→ What is required: The number of lines holding "comment" in the listing below is all you should give.

------------------------------------------------

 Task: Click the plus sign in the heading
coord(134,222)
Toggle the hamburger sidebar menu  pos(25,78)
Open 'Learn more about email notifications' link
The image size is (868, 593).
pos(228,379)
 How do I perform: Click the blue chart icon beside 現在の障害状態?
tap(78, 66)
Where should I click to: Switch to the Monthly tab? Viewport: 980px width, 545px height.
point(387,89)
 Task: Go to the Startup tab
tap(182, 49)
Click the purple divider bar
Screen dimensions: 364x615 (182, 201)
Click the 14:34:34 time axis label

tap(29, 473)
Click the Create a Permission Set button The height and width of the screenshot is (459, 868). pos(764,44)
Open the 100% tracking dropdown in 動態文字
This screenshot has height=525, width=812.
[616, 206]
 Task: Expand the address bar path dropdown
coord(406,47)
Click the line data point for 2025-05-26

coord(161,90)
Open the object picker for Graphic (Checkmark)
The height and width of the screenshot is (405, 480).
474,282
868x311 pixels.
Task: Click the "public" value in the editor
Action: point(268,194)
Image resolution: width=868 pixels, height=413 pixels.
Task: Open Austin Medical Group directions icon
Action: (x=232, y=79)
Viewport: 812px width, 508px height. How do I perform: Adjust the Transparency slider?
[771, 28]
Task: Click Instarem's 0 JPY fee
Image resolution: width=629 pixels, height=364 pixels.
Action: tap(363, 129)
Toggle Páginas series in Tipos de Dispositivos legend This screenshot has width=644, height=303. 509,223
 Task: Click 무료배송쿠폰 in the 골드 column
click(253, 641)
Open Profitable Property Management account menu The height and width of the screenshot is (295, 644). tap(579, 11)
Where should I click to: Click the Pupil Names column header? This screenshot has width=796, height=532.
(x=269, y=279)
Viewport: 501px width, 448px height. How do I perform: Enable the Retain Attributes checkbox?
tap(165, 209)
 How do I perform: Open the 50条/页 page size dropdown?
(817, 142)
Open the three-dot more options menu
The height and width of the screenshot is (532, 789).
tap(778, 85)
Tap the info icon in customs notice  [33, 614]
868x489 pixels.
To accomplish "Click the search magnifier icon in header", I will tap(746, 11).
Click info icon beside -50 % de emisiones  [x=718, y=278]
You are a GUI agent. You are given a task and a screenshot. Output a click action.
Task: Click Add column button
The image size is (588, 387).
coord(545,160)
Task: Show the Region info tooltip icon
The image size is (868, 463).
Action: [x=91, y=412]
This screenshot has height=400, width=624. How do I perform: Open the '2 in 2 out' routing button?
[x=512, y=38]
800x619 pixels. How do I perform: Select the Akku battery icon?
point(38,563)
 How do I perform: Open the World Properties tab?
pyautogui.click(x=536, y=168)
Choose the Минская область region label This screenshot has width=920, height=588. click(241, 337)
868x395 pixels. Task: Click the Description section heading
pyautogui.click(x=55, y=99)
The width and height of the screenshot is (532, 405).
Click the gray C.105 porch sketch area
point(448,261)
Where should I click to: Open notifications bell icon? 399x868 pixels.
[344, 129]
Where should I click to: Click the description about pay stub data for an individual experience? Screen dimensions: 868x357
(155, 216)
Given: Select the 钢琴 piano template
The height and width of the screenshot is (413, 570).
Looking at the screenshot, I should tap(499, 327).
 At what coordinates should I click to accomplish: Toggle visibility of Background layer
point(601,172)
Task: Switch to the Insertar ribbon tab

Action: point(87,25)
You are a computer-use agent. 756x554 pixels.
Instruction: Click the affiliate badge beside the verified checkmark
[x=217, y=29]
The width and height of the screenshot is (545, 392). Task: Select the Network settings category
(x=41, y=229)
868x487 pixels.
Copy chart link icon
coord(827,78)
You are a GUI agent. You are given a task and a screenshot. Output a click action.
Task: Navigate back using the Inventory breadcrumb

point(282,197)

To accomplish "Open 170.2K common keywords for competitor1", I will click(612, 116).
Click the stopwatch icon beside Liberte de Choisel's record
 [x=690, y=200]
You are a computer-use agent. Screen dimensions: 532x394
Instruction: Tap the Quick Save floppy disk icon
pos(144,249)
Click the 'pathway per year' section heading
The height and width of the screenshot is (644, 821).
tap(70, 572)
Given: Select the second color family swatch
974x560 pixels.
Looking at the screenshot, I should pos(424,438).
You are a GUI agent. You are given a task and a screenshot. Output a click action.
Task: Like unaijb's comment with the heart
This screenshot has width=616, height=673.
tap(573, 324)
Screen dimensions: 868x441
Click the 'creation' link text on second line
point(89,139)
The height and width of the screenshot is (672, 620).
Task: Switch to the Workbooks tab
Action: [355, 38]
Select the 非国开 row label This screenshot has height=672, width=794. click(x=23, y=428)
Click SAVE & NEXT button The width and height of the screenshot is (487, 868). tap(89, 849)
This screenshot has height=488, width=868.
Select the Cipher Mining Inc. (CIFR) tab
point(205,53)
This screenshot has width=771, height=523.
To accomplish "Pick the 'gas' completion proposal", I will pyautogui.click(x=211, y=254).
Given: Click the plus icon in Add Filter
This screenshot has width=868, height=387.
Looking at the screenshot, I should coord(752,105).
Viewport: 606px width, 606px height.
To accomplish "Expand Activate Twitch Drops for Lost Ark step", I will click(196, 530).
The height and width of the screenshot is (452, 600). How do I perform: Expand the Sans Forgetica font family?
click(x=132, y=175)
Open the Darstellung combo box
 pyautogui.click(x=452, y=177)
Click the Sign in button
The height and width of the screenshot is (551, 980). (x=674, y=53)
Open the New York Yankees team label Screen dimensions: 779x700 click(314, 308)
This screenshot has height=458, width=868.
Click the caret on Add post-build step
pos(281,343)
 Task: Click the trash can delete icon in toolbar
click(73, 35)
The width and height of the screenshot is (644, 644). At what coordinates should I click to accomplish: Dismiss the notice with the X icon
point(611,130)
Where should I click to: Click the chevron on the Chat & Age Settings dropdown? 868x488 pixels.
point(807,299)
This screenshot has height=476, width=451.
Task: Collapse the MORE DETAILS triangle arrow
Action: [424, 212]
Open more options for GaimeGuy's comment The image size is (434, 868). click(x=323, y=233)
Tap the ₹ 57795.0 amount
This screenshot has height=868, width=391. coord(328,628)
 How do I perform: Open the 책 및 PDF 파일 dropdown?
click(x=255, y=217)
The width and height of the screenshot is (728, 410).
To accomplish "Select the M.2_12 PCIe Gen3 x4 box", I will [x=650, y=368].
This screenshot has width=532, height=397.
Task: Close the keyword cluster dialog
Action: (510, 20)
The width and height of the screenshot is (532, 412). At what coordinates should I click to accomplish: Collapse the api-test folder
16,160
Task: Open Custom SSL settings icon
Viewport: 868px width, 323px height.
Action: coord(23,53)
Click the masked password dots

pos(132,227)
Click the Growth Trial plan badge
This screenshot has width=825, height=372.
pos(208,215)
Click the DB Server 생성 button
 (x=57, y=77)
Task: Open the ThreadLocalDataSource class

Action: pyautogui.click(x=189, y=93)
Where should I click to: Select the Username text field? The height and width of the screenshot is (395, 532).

------------------------------------------------

→ Exercise result: 2